IBM develops new clustered analytics processing platform
The GPFS-SNC distributed computing architecture supports Posix
Computerworld - IBM today announced that it has created a new distributed computing architecture with a General Parallel File System technology that is twice as fast as existing clustered file systems and that provides management and advanced data-replication techniques.
Calling it the General Parallel File System-Shared Nothing Cluster (GPFS-SNC), IBM said the new architecture is designed to provide higher availability through advanced clustering technologies.
Prasenjit Sarkar, a master inventor in storage analytics and resiliency for IBM's research branch, said the system scales linearly, so that a file system with 40 nodes would have 12GB/sec. throughput, and a system with 400 nodes could achieve 120GB/sec. throughput.
"It's very cost-effective bandwidth. You get 1MB/sec. per dollar," Sarkar said. "If you try to replicate that with a [storage area network], it gets very costly."
The new architecture is aimed at enabling applications that support high-performance analytics, data warehousing applications and cloud computing, he said.
Sarkar described the GPFS's "shared nothing" cluster technology as each node or standard x86 server having access to its own metadata, cache, the data storage and management tools, while also having access to every other node in the cluster at the same time through Gigabit Ethernet ports.
"What we have done, in contrast to the Google file system, which has a single domain node, is we've distributed every aspect of the file system -- the metadata, the allocation, the lock management, the token management," he said. "Even if you take out a rack of servers [from the cluster], we'll still be able to continue to work."
By "sharing nothing," Sarkar said, new levels of availability, performance and scaling can be achieved with the clustered file system. Each node in the GPFS-SNC architecture is also self-sufficient. Tasks are divided up between these independent computers, and no one has to wait on another, Sarkar said.
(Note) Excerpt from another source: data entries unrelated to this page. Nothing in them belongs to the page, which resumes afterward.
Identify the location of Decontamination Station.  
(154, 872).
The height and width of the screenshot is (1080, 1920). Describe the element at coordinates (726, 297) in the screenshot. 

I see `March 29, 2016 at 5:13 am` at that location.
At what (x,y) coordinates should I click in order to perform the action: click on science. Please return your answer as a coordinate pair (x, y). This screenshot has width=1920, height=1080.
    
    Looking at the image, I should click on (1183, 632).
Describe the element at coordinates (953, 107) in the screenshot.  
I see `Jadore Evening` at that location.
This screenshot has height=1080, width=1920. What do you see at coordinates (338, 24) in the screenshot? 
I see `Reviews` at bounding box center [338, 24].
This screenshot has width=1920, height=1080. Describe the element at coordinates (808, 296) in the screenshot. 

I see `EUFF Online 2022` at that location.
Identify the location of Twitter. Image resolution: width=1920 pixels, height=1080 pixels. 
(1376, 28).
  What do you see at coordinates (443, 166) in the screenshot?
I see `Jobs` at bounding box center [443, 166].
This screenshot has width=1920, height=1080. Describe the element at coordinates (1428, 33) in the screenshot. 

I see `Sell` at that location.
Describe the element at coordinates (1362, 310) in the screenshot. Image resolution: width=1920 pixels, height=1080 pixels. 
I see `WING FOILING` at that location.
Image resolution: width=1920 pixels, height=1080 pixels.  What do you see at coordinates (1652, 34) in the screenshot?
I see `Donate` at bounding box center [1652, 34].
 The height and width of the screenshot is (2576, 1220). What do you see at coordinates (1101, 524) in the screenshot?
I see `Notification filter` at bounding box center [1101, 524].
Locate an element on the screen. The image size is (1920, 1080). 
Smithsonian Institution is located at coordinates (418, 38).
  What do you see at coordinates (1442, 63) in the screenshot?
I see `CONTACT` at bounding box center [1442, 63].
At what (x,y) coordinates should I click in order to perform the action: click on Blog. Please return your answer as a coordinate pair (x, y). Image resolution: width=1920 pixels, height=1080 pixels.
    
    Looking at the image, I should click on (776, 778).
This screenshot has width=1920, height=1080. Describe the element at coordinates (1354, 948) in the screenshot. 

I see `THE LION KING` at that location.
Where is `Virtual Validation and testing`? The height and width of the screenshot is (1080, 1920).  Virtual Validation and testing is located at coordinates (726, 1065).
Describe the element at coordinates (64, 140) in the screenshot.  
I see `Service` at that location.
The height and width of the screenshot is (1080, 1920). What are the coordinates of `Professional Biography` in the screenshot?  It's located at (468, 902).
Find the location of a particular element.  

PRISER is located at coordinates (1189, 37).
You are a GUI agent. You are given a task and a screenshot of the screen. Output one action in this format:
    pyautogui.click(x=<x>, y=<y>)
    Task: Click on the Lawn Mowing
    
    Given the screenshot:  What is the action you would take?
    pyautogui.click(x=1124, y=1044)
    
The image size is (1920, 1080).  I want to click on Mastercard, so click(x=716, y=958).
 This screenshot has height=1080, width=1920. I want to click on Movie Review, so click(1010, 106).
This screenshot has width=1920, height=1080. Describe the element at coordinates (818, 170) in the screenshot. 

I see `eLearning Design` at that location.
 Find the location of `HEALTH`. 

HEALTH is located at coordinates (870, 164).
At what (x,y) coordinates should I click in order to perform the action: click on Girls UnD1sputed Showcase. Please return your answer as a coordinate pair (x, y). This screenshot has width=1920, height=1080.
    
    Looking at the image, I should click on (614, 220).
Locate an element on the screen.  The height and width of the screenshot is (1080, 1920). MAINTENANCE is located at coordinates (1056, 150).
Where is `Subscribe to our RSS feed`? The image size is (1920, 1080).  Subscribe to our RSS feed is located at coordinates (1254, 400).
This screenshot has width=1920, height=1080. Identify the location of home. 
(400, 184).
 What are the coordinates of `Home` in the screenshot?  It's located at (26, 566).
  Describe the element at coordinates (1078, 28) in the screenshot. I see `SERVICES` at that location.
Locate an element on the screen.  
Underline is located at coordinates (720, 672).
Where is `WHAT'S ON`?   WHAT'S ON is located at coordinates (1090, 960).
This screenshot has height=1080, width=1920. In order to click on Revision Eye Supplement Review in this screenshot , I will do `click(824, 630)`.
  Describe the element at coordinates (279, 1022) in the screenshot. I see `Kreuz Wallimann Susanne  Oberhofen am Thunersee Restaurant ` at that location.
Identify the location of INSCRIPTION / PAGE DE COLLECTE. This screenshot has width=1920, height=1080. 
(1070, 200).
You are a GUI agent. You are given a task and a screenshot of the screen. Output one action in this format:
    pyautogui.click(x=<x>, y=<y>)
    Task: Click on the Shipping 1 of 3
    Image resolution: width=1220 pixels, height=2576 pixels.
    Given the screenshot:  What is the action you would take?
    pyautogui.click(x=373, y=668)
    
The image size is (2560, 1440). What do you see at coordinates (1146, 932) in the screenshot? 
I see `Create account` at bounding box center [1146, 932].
The GPFS-SNC code also supports Posix, which enables a wide range of traditional applications to run on top of the file system, allowing both reads and writes to be performed.
"You can open a file, you can read a file, then you can append to the file and overwrite any section. With Google's Hadoop distributed file system, you cannot append to a file, you can't overwrite any sections, so you're very limited in what you can do," Sarkar said.
GPFS-SNC also supports the whole range of enterprise data storage features, such as snapshots, backup, archiving, information life-cycle management, data caching, WAN data replication, and management policies. The architecture has a single global domain namespace, allowing virtual machines to be moved between hypervisor nodes.
"So for example in our cluster, you can run Hadoop as well as a clustered DB2 or Oracle databases," Sarkar said. "This allows us to have a general-purpose file system that [can be used by] a wide range of users."